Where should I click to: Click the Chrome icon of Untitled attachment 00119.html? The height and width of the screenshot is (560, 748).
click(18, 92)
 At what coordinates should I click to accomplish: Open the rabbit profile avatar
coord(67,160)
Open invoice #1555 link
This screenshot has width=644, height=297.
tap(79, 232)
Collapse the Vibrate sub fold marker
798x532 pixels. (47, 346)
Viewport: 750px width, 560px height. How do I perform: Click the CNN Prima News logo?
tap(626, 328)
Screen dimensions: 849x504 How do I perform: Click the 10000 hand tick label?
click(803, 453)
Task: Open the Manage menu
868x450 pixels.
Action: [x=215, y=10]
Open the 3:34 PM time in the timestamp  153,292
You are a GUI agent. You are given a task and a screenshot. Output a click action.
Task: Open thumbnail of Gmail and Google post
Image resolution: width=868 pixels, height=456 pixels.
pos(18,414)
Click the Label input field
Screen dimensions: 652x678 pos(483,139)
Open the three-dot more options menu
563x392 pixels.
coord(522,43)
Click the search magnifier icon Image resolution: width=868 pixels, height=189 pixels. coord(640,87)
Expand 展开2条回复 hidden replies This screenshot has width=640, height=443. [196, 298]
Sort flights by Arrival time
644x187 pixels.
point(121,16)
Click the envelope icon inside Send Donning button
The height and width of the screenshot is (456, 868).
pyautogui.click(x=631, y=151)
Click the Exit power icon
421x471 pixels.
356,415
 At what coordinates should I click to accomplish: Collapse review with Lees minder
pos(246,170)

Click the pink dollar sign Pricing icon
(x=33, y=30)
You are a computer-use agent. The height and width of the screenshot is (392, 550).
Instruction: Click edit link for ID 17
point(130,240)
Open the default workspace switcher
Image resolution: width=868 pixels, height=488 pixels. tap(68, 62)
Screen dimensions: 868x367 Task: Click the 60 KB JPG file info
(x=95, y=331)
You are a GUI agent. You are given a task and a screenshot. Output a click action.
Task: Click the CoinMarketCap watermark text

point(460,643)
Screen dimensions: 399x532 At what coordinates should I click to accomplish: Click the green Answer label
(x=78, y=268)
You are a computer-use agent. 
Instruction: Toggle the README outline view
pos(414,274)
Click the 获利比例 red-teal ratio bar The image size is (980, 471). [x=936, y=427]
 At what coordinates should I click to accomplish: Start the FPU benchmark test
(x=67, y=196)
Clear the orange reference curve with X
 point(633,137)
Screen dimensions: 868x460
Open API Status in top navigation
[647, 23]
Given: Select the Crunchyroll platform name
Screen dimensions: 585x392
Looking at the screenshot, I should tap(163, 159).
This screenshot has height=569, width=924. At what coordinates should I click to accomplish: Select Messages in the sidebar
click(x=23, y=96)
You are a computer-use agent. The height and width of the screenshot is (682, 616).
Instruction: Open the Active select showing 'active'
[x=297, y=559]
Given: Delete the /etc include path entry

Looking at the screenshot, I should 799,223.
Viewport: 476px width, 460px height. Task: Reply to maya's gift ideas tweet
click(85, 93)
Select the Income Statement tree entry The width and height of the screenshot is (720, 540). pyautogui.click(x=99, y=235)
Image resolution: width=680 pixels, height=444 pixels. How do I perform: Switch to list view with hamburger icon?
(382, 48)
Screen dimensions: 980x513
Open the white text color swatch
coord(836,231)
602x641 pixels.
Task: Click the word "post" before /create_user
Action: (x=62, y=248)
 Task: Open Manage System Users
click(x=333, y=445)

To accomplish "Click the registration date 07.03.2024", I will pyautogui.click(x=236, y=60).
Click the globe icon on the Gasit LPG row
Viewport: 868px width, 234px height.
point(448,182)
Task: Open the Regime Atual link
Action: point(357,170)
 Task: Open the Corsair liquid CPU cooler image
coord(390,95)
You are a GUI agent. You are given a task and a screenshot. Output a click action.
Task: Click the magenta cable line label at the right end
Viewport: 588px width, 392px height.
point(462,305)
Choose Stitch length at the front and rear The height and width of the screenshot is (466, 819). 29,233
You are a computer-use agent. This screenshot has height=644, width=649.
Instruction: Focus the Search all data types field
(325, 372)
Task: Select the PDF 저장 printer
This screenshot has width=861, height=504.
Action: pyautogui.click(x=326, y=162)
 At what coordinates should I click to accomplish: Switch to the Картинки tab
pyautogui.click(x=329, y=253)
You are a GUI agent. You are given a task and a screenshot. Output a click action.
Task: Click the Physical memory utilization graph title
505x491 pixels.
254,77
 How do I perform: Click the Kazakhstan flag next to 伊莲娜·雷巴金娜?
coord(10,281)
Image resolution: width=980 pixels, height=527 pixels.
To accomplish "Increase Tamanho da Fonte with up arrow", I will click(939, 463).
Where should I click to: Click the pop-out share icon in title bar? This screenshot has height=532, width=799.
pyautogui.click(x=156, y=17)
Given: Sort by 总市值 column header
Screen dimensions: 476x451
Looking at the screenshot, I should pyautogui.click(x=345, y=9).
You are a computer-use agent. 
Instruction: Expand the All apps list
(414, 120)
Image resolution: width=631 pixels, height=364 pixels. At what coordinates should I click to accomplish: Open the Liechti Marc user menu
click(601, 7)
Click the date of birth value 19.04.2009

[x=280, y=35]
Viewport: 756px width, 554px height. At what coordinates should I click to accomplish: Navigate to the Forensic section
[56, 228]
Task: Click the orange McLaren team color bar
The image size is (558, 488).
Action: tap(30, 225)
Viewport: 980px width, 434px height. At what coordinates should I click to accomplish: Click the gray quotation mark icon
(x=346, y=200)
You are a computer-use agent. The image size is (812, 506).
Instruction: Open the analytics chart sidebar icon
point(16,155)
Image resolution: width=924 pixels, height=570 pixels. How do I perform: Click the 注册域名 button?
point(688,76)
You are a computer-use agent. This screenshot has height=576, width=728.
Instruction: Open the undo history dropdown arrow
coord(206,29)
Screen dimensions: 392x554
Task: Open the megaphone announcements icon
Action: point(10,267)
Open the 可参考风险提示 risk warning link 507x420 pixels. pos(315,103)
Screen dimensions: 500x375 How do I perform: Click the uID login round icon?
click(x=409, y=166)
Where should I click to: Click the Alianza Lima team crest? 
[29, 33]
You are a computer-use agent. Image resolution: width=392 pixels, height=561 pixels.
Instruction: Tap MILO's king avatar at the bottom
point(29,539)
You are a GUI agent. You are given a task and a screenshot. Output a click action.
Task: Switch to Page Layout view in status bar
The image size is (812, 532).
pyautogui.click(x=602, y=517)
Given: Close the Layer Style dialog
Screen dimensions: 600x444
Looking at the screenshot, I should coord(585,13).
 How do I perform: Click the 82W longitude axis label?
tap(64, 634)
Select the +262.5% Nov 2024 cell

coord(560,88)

*Exercise*.
Would you write out the full listing exactly as given?

*Response to this exercise*.
Where should I click to: Click the Chrome icon of Untitled attachment 00119.html? The height and width of the screenshot is (560, 748).
click(18, 92)
 At what coordinates should I click to accomplish: Open the rabbit profile avatar
coord(67,160)
Open invoice #1555 link
This screenshot has width=644, height=297.
tap(79, 232)
Collapse the Vibrate sub fold marker
798x532 pixels. (47, 346)
Viewport: 750px width, 560px height. How do I perform: Click the CNN Prima News logo?
tap(626, 328)
Screen dimensions: 849x504 How do I perform: Click the 10000 hand tick label?
click(803, 453)
Task: Open the Manage menu
868x450 pixels.
Action: [x=215, y=10]
Open the 3:34 PM time in the timestamp  153,292
You are a GUI agent. You are given a task and a screenshot. Output a click action.
Task: Open thumbnail of Gmail and Google post
Image resolution: width=868 pixels, height=456 pixels.
pos(18,414)
Click the Label input field
Screen dimensions: 652x678 pos(483,139)
Open the three-dot more options menu
563x392 pixels.
coord(522,43)
Click the search magnifier icon Image resolution: width=868 pixels, height=189 pixels. coord(640,87)
Expand 展开2条回复 hidden replies This screenshot has width=640, height=443. [196, 298]
Sort flights by Arrival time
644x187 pixels.
point(121,16)
Click the envelope icon inside Send Donning button
The height and width of the screenshot is (456, 868).
pyautogui.click(x=631, y=151)
Click the Exit power icon
421x471 pixels.
356,415
 At what coordinates should I click to accomplish: Collapse review with Lees minder
pos(246,170)

Click the pink dollar sign Pricing icon
(x=33, y=30)
You are a computer-use agent. The height and width of the screenshot is (392, 550).
Instruction: Click edit link for ID 17
point(130,240)
Open the default workspace switcher
Image resolution: width=868 pixels, height=488 pixels. tap(68, 62)
Screen dimensions: 868x367 Task: Click the 60 KB JPG file info
(x=95, y=331)
You are a GUI agent. You are given a task and a screenshot. Output a click action.
Task: Click the CoinMarketCap watermark text

point(460,643)
Screen dimensions: 399x532 At what coordinates should I click to accomplish: Click the green Answer label
(x=78, y=268)
You are a computer-use agent. 
Instruction: Toggle the README outline view
pos(414,274)
Click the 获利比例 red-teal ratio bar The image size is (980, 471). [x=936, y=427]
 At what coordinates should I click to accomplish: Start the FPU benchmark test
(x=67, y=196)
Clear the orange reference curve with X
 point(633,137)
Screen dimensions: 868x460
Open API Status in top navigation
[647, 23]
Given: Select the Crunchyroll platform name
Screen dimensions: 585x392
Looking at the screenshot, I should tap(163, 159).
This screenshot has height=569, width=924. At what coordinates should I click to accomplish: Select Messages in the sidebar
click(x=23, y=96)
You are a computer-use agent. The height and width of the screenshot is (682, 616).
Instruction: Open the Active select showing 'active'
[x=297, y=559]
Given: Delete the /etc include path entry

Looking at the screenshot, I should 799,223.
Viewport: 476px width, 460px height. Task: Reply to maya's gift ideas tweet
click(85, 93)
Select the Income Statement tree entry The width and height of the screenshot is (720, 540). pyautogui.click(x=99, y=235)
Image resolution: width=680 pixels, height=444 pixels. How do I perform: Switch to list view with hamburger icon?
(382, 48)
Screen dimensions: 980x513
Open the white text color swatch
coord(836,231)
602x641 pixels.
Task: Click the word "post" before /create_user
Action: (x=62, y=248)
 Task: Open Manage System Users
click(x=333, y=445)

To accomplish "Click the registration date 07.03.2024", I will pyautogui.click(x=236, y=60).
Click the globe icon on the Gasit LPG row
Viewport: 868px width, 234px height.
point(448,182)
Task: Open the Regime Atual link
Action: point(357,170)
 Task: Open the Corsair liquid CPU cooler image
coord(390,95)
You are a GUI agent. You are given a task and a screenshot. Output a click action.
Task: Click the magenta cable line label at the right end
Viewport: 588px width, 392px height.
point(462,305)
Choose Stitch length at the front and rear The height and width of the screenshot is (466, 819). 29,233
You are a computer-use agent. This screenshot has height=644, width=649.
Instruction: Focus the Search all data types field
(325, 372)
Task: Select the PDF 저장 printer
This screenshot has width=861, height=504.
Action: pyautogui.click(x=326, y=162)
 At what coordinates should I click to accomplish: Switch to the Картинки tab
pyautogui.click(x=329, y=253)
You are a GUI agent. You are given a task and a screenshot. Output a click action.
Task: Click the Physical memory utilization graph title
505x491 pixels.
254,77
 How do I perform: Click the Kazakhstan flag next to 伊莲娜·雷巴金娜?
coord(10,281)
Image resolution: width=980 pixels, height=527 pixels.
To accomplish "Increase Tamanho da Fonte with up arrow", I will click(939, 463).
Where should I click to: Click the pop-out share icon in title bar? This screenshot has height=532, width=799.
pyautogui.click(x=156, y=17)
Given: Sort by 总市值 column header
Screen dimensions: 476x451
Looking at the screenshot, I should pyautogui.click(x=345, y=9).
You are a computer-use agent. 
Instruction: Expand the All apps list
(414, 120)
Image resolution: width=631 pixels, height=364 pixels. At what coordinates should I click to accomplish: Open the Liechti Marc user menu
click(601, 7)
Click the date of birth value 19.04.2009

[x=280, y=35]
Viewport: 756px width, 554px height. At what coordinates should I click to accomplish: Navigate to the Forensic section
[56, 228]
Task: Click the orange McLaren team color bar
The image size is (558, 488).
Action: tap(30, 225)
Viewport: 980px width, 434px height. At what coordinates should I click to accomplish: Click the gray quotation mark icon
(x=346, y=200)
You are a computer-use agent. The image size is (812, 506).
Instruction: Open the analytics chart sidebar icon
point(16,155)
Image resolution: width=924 pixels, height=570 pixels. How do I perform: Click the 注册域名 button?
point(688,76)
You are a computer-use agent. This screenshot has height=576, width=728.
Instruction: Open the undo history dropdown arrow
coord(206,29)
Screen dimensions: 392x554
Task: Open the megaphone announcements icon
Action: point(10,267)
Open the 可参考风险提示 risk warning link 507x420 pixels. pos(315,103)
Screen dimensions: 500x375 How do I perform: Click the uID login round icon?
click(x=409, y=166)
Where should I click to: Click the Alianza Lima team crest? 
[29, 33]
You are a computer-use agent. Image resolution: width=392 pixels, height=561 pixels.
Instruction: Tap MILO's king avatar at the bottom
point(29,539)
You are a GUI agent. You are given a task and a screenshot. Output a click action.
Task: Switch to Page Layout view in status bar
The image size is (812, 532).
pyautogui.click(x=602, y=517)
Given: Close the Layer Style dialog
Screen dimensions: 600x444
Looking at the screenshot, I should coord(585,13).
 How do I perform: Click the 82W longitude axis label?
tap(64, 634)
Select the +262.5% Nov 2024 cell

coord(560,88)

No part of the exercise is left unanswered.